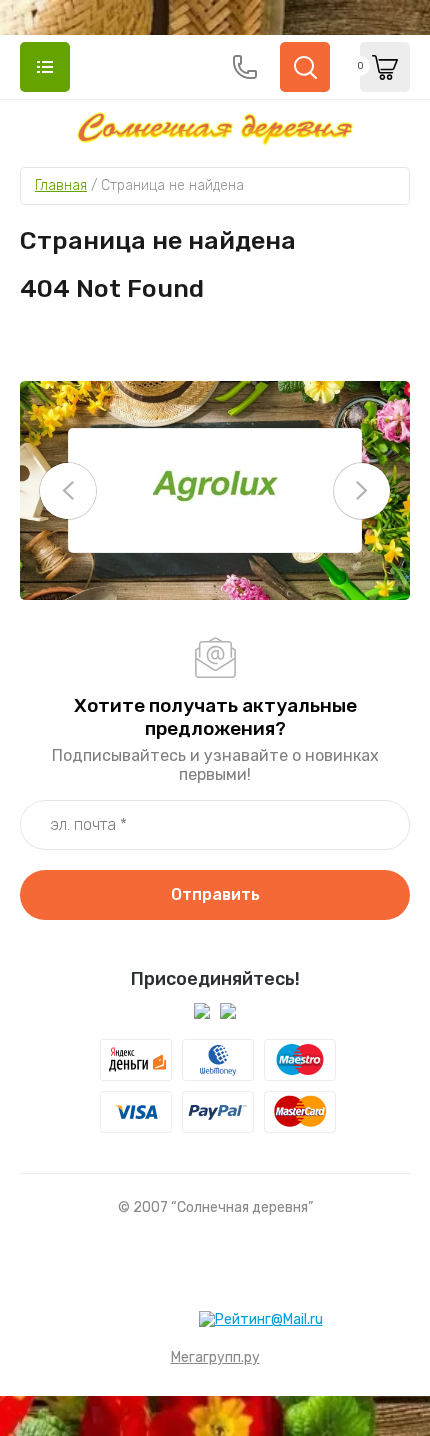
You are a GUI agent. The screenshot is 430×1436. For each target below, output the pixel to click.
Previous (68, 491)
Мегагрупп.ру (215, 1357)
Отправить (215, 894)
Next (362, 491)
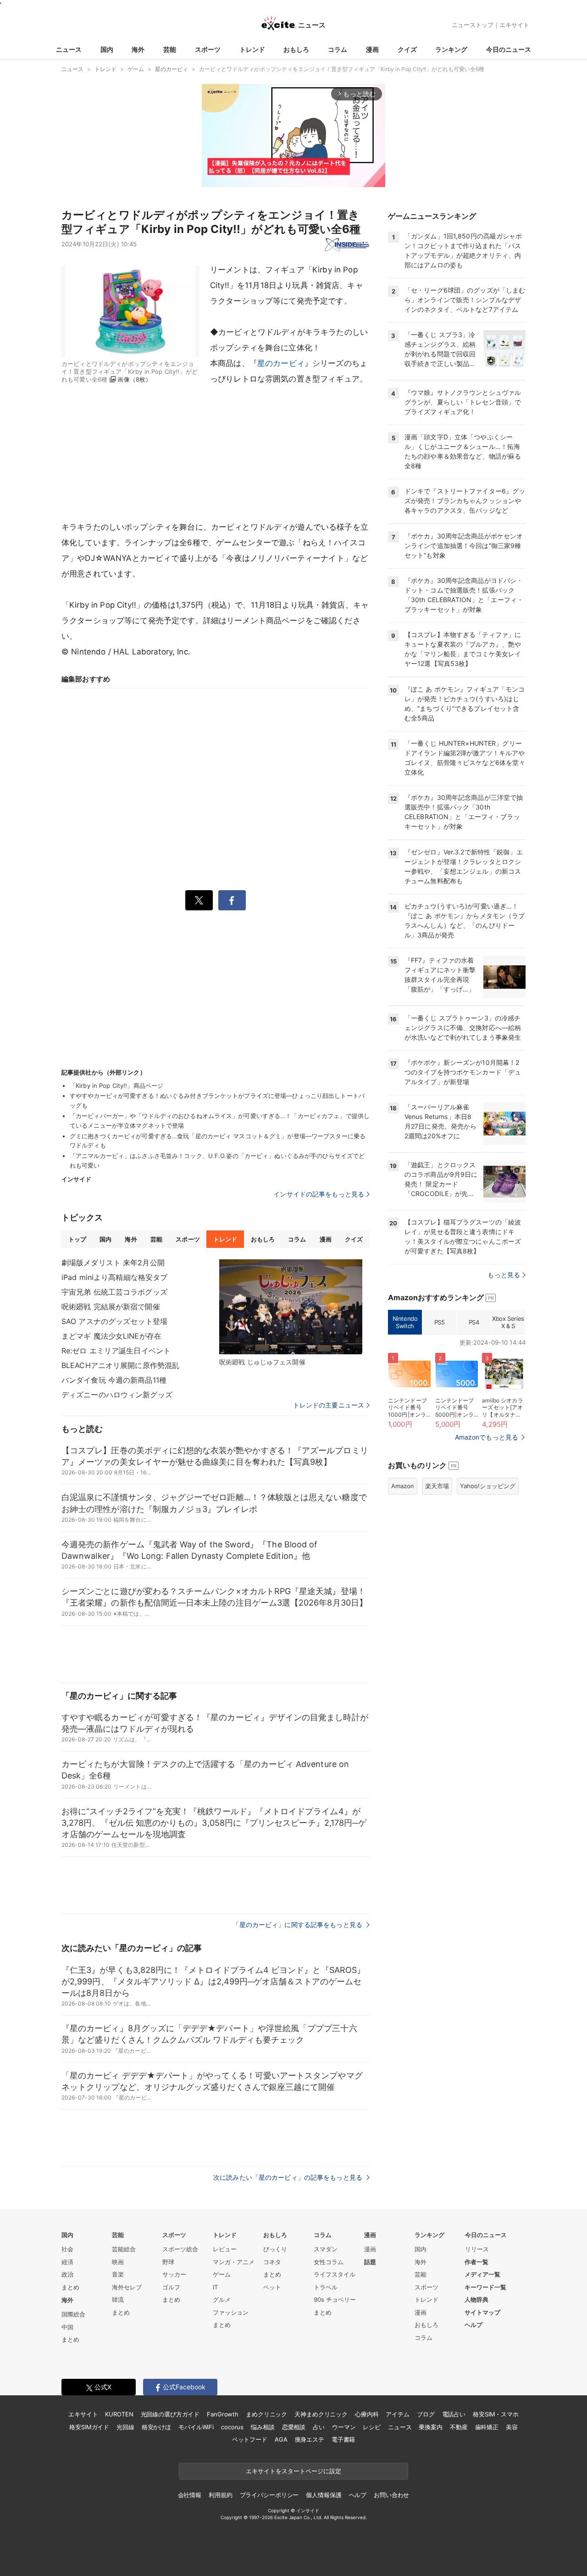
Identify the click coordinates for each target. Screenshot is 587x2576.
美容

- [ASSIGNED TASK]: Could you restate every entry above word for word, leaving out the pictures?

- [ANSWER SPACE]:
You are a GUI agent. The screenshot is 430×1436. For each target below, output the pixel to click.
Previous (68, 491)
Мегагрупп.ру (215, 1357)
Отправить (215, 894)
Next (362, 491)
Identify the click coordinates for each target. Screenshot is 587x2576.
美容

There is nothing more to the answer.